Elon Musk shared an incredible detail about Tesla Cybercab’s potential efficiency, as the company has hinted in the past that it could be one of the most affordable vehicles to operate from a per-mile basis.

ARK Invest released a report recently that shed some light on the potential incremental cost per mile of various Robotaxis that will be available on the market in the coming years.

The Cybercab, which is detailed for the year 2030, has an exceptionally low cost of operation, which is something Tesla revealed when it unveiled the vehicle a year and a half ago at the “We, Robot” event in Los Angeles.

Musk said on numerous occasions that Tesla plans to hit the $0.20 cents per mile mark with the Cybercab, describing a “clear path” to achieving that figure and emphasizing it is the “full considered” cost, which would include energy, maintenance, cleaning, depreciation, and insurance.

ARK’s report showed that the Cybercab would be roughly half the cost of the Waymo 6th Gen Robotaxi in 2030, as that would come in at around $0.40 per mile all in. Cybercab, at scale, would be at $0.20.

Credit: ARK Invest

This would be a dramatic decrease in the cost of operation for Tesla, and the savings would then be passed on to customers who choose to utilize the ride-sharing service for their own transportation needs.

The U.S. average cost of new vehicle ownership is about $0.77 per mile, according to AAA. Meanwhile, Uber and Lyft rideshares often cost between $1 and $4 per mile, while Waymo can cost between $0.60 and $1 or more per mile, according to some estimates.

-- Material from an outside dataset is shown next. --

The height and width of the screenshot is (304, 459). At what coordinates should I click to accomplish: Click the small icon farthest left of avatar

Tesla’s engineering has been the true driver of these cost efficiencies, and its focus on creating a vehicle that is as cost-effective to operate as possible is truly going to pay off as the vehicle begins to scale. Tesla wants to get the Cybercab to about 5.5-6 miles per kWh, which has been discussed with prototypes.

Additionally, fewer parts due to the umboxed manufacturing process, a lower initial cost, and eliminating the need to pay humans for their labor would also contribute to a cheaper operational cost overall. While aspirational, all of the ingredients for this to be a real goal are there.

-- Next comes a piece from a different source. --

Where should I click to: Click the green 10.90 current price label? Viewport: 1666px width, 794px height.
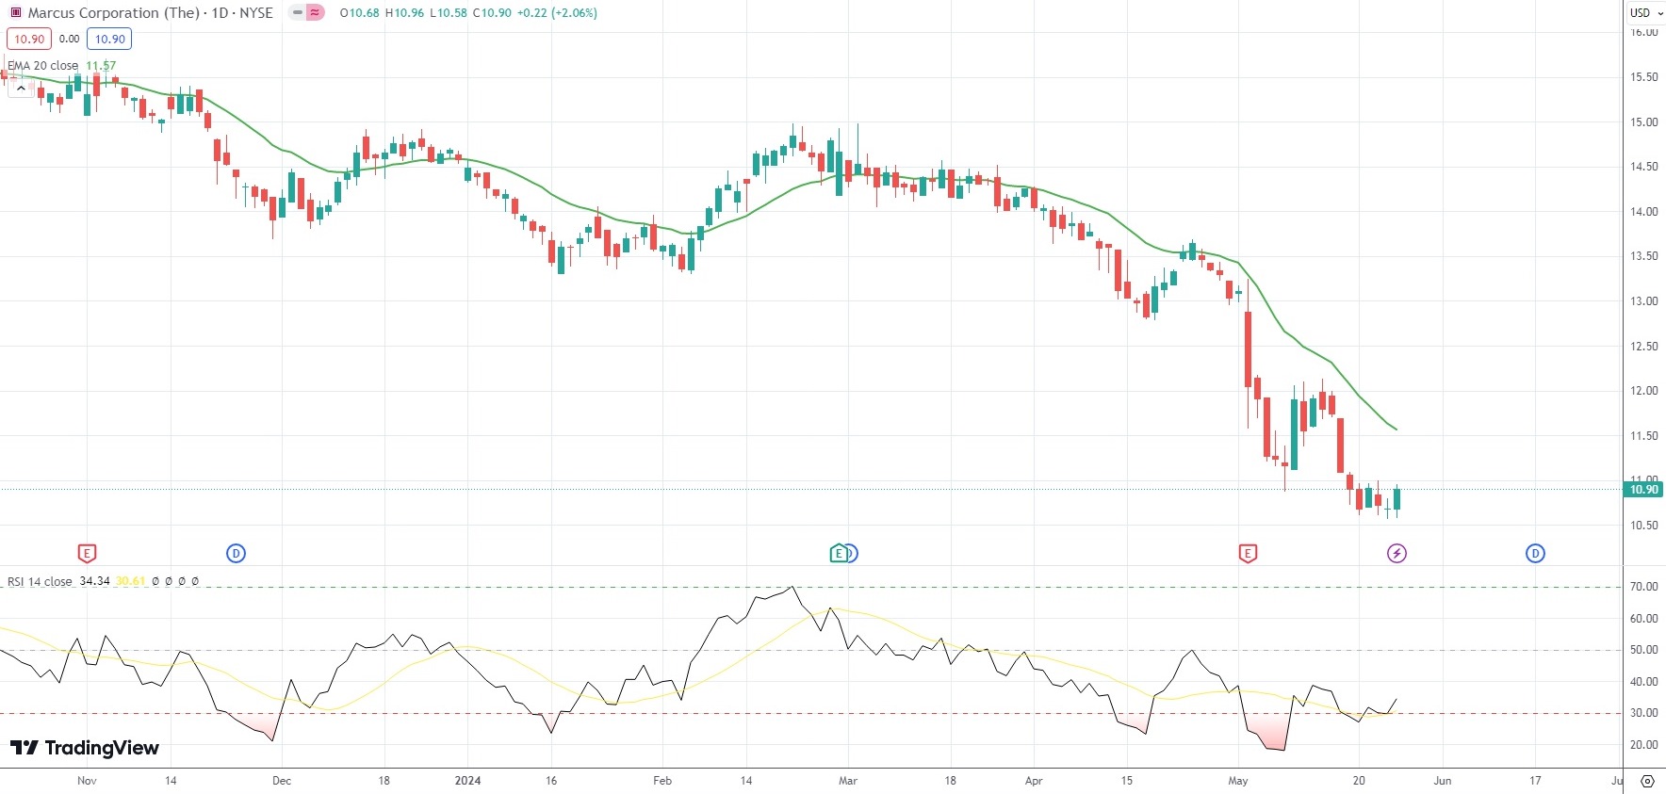tap(1644, 490)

It may take some time as Tesla needs to hammer the manufacturing processes, and Musk has said there will be growing pains early. This week, he said regarding the early production efforts:

“…initial production is always very slow and follows an S-curve. The speed of production ramp is inversely proportionate to how many new parts and steps there are. For Cybercab and Optimus, almost everything is new, so the early production rate will be agonizingly slow, but eventually end up being insanely fast.”